By Mark Langston
Network Security Analyst
The Domain Name System (DNS) is an essential component of the Internet, a virtual phone book of names and numbers, but we rarely think about it until something goes wrong. As evidenced by the recent distributed denial of service (DDoS) attack against Internet performance management company Dyn, which temporarily wiped out access to websites including Amazon, Paypal, Reddit, and the New York Times for millions of users down the Eastern Seaboard and Europe, DNS serves as the foundation for the security and operation of internal and external network applications. DNS also serves as the backbone for other services critical to organizations including email, external web access, file sharing and voice over IP (VoIP). There are steps, however, that network administrators can take to ensure the security and resilience of their DNS infrastructure and avoid security pitfalls. In this blog post, I outline six best practices to design a secure, reliable infrastructure and present an example of a resilient organizational DNS.

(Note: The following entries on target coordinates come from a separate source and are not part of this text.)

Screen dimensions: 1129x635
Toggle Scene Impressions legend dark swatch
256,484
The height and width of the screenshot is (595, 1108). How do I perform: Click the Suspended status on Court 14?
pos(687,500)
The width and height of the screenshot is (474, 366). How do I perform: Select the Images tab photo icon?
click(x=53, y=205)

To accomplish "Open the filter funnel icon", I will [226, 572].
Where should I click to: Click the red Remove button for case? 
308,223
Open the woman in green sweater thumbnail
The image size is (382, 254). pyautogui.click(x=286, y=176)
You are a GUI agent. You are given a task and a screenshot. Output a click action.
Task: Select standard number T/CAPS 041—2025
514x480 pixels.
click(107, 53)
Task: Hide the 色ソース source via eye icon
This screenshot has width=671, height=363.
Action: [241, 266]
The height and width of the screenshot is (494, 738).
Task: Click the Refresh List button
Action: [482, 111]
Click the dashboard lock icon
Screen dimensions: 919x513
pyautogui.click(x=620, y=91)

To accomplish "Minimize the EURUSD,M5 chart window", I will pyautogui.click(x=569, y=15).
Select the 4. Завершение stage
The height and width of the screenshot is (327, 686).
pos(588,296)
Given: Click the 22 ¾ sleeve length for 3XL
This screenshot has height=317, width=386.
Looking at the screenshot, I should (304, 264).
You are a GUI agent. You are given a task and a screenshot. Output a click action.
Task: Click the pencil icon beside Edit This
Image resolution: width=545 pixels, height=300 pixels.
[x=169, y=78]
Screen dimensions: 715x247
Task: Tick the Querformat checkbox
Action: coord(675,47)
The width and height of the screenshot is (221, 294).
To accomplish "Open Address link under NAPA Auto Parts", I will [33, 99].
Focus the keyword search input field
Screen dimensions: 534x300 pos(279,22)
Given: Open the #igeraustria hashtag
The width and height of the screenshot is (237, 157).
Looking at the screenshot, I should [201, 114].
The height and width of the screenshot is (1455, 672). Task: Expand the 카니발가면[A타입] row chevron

As organizations migrate, in whole or in part, to cloud-based services, traditional on-site computing infrastructure is relocated to remote sites typically under control of a third party. Too often in the wake of an attack, the victim organization finds itself unable to reliably resolve the information needed to access that remote infrastructure, leaving it unable to conduct business. When you can't reach your DNS servers, or trust the information they provide, your business grinds to a halt.
In addition to providing IP addresses for Internet domain names, DNS provides essential security information for an organization's network (e.g., records designed specifically to aid in the prevention of spam and phishing, or records designed to ensure the integrity of the information provided by a DNS server). Too often, computer security efforts focus on edge and endpoint-based security measures that center on log analysis. It is important to remember that DNS queries and responses can be a rich source of security-related information regarding activity on your network. DNS records themselves provide a wealth of information about an organization's infrastructure, to both legitimate users and potential attackers.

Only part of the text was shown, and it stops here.